She was always more concerned about somebody else than herself, and she always wanted to make sure everybody was happy. —Eve Nelson
EAGLE MOUNTAIN — Amanda Goodman spent some time Saturday pushing her children higher in their Eagle Mountain backyard swing set.
But her mind was in South Dakota, where her cousin, 16-year old Madison Wallace, drowned trying to save her younger brother.
"They came out on a whim in December for Christmas because we had a cousin getting married,” said Goodman, “and I'm so glad I had that with her because we were so looking forward to having them back in Utah."
The teenager jumped into the Big Sioux River in Sioux Falls Thursday night after believing her 6-year old brother Garrett fell in. Rescue workers say they're not sure if her brother actually fell into the river, or just slipped in the runoff foam that floats above the rushing water.
Either way, Wallace was trying to save him, and died doing so.
"She was always more concerned about somebody else than herself,” said Eve Nelson, Madison’s aunt, “and she always wanted to make sure everybody was happy."
Nelson and other family members gathered outside Nelson’s Orem home Saturday morning, just a few blocks away from where Madison’s family had lived.
Madison's father, Jay, moved his family to South Dakota to go to school to get a Master's degree, and is about a month away from earning it.
Now, the entire family is doing their best to deal with their loss.
They say Madison loved music and crafts, and was an amazing decorator.
"We made Christmas cookies one year, and everyone was just piling everything on, but hers were masterpieces," said Dawn Jones, who is an aunt to Madison. "You didn't want to eat them they were so beautiful."
Twenty-eight-year-old Lyle Eagletail also jumped into the river to help after seeing Madison go in and lost his life.
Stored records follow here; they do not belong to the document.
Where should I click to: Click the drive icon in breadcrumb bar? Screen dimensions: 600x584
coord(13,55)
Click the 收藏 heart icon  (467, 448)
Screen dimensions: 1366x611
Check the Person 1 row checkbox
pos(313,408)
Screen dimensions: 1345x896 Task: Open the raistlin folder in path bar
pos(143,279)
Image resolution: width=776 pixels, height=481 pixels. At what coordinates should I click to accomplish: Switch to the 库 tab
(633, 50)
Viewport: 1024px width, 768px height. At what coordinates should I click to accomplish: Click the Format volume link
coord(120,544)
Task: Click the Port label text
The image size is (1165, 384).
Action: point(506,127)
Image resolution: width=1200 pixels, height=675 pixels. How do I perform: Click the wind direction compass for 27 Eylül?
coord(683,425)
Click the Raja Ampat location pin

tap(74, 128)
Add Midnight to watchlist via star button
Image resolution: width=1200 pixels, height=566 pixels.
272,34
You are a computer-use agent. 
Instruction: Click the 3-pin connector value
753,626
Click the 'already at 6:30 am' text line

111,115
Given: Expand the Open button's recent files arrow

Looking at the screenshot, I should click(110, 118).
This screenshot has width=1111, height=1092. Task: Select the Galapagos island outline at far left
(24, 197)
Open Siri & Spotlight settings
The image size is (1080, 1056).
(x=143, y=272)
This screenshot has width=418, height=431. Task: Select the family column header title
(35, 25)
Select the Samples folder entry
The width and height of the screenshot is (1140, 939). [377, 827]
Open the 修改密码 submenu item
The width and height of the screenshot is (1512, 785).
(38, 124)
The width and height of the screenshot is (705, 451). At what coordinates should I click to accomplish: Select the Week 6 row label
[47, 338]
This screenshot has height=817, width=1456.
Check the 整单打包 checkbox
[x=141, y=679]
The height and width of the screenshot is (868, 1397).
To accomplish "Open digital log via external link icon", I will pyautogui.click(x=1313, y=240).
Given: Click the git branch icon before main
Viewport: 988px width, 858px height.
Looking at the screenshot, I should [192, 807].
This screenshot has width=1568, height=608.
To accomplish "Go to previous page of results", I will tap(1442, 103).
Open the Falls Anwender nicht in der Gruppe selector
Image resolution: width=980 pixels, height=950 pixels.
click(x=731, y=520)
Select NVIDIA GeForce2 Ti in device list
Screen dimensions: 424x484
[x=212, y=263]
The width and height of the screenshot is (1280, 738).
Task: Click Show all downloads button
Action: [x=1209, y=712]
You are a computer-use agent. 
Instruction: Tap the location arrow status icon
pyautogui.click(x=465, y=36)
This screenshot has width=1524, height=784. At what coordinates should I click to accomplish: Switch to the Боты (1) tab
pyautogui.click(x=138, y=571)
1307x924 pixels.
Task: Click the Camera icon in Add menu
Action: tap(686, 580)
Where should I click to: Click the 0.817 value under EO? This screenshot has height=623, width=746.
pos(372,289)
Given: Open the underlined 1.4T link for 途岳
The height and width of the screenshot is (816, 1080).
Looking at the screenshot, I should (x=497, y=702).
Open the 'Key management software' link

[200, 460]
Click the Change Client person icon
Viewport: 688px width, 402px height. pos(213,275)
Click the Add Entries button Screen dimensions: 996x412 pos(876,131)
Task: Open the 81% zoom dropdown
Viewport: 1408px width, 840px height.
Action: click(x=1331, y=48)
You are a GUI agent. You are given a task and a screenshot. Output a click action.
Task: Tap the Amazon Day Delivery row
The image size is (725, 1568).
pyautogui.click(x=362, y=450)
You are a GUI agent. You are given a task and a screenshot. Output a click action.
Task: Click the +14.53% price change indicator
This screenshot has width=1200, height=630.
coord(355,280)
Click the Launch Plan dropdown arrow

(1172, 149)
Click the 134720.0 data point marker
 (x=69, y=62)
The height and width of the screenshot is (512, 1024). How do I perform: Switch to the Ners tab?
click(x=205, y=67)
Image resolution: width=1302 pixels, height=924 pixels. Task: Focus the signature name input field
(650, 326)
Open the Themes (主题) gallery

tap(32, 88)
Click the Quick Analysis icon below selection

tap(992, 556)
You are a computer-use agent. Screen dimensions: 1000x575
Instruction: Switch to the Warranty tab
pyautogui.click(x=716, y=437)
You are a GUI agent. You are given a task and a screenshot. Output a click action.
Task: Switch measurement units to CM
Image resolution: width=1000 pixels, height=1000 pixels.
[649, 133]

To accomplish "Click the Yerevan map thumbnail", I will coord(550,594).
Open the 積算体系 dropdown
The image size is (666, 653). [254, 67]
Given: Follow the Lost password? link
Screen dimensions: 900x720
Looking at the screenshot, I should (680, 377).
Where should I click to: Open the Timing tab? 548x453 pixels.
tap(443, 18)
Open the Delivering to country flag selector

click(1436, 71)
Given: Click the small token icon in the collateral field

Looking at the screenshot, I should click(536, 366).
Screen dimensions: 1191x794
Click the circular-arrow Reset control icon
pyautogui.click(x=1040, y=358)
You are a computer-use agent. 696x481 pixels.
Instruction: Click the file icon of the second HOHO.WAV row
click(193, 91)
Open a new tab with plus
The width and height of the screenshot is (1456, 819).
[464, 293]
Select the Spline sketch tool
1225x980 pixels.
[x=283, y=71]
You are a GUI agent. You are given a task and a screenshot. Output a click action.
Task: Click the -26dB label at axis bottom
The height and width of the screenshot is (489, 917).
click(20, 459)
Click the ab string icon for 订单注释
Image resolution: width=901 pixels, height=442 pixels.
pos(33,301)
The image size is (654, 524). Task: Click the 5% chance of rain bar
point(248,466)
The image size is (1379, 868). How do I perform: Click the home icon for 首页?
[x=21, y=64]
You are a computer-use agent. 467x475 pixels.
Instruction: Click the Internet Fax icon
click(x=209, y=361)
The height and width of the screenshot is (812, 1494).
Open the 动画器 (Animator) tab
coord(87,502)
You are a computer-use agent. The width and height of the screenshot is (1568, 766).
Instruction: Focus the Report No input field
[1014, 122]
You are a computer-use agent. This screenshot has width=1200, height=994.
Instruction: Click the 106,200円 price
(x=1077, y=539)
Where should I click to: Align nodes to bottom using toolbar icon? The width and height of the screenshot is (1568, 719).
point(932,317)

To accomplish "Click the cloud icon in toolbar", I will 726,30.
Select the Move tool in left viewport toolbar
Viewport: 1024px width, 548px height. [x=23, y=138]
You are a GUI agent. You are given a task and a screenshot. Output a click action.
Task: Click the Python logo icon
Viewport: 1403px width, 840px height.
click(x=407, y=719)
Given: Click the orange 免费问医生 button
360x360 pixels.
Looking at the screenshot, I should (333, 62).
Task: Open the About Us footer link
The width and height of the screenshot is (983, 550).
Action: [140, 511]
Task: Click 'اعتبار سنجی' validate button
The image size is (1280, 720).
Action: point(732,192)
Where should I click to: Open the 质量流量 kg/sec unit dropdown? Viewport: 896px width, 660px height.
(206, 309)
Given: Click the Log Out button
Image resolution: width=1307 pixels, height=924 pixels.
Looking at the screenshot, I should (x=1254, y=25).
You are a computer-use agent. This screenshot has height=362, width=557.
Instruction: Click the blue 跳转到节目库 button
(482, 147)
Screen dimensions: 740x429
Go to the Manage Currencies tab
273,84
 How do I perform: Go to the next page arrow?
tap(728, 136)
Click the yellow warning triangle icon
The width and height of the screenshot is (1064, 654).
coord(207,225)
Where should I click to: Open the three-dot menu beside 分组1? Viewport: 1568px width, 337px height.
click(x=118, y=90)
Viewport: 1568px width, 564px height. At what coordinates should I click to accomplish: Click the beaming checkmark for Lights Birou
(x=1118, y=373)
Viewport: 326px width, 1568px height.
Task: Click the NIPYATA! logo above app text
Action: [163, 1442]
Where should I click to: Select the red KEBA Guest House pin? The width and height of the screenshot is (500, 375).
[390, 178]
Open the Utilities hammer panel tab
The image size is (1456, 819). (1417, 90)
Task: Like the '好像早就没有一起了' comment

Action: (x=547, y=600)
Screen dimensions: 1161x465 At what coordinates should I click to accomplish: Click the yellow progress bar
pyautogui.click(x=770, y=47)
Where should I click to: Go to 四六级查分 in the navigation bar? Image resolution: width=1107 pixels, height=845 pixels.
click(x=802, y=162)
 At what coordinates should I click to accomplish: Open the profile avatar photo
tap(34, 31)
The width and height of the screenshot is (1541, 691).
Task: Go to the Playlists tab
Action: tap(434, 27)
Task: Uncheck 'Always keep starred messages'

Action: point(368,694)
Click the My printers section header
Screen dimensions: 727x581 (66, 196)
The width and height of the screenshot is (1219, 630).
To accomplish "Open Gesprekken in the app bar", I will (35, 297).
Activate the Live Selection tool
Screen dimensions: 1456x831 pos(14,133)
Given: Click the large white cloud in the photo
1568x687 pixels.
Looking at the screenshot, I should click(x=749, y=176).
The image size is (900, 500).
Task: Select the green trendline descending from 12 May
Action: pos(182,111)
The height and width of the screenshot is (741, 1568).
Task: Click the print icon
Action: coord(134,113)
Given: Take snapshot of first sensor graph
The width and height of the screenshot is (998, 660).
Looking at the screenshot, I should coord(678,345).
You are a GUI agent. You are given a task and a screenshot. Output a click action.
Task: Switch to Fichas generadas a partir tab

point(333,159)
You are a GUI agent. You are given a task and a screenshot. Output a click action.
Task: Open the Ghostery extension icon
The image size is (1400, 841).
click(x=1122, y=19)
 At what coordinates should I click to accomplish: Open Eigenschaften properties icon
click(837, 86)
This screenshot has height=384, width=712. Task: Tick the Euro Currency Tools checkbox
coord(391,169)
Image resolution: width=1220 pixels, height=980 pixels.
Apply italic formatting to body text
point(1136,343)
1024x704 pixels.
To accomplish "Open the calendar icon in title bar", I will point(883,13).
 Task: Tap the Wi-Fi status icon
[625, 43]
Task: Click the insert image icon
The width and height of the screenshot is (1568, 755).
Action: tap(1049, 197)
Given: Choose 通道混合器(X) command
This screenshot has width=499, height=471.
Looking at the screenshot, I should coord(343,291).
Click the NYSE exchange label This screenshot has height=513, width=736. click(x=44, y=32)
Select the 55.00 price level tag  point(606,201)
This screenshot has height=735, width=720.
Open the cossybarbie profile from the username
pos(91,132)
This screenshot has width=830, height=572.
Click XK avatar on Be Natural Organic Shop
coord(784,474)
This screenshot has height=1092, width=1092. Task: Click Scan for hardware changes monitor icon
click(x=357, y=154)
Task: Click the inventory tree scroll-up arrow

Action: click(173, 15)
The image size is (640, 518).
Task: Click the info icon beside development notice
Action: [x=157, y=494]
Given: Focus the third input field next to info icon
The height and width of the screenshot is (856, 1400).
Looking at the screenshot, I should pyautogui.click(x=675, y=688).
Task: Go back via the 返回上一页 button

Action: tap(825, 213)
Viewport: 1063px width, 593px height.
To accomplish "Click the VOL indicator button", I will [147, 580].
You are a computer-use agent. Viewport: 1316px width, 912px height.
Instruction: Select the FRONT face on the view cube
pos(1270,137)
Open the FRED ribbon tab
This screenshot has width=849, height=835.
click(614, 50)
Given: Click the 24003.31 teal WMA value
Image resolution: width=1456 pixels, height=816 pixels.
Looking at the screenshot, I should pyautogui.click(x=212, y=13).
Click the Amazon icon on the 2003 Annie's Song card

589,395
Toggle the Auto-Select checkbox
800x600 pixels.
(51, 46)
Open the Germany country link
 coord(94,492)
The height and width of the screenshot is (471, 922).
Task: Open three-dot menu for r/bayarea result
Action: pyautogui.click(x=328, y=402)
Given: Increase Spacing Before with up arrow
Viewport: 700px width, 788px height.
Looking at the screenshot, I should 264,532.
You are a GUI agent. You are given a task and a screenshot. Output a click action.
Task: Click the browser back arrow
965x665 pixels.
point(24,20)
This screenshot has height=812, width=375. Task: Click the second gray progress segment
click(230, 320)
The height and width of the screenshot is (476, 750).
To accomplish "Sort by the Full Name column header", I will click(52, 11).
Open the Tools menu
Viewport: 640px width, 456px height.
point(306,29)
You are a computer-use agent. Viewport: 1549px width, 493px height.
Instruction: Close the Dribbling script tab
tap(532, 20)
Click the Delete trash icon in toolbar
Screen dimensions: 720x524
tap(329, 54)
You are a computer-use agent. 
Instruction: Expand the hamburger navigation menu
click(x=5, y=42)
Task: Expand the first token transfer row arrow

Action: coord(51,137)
Rescuers found his body Saturday after a two-day search of the river.
"He is a guardian angel, too, for risking his life, not even hesitating and jumping in," said Nelson. "We can't thank his family enough."
Equipment was brought to the river to cut up ice forming near a waterfall, and crews are dealing with 10-foot high foam that forms from the rushing water.
“The fact he would go in and try to help shows a lot about him. He was a stranger, didn’t even know them, but he just wanted to help,” Nelson said.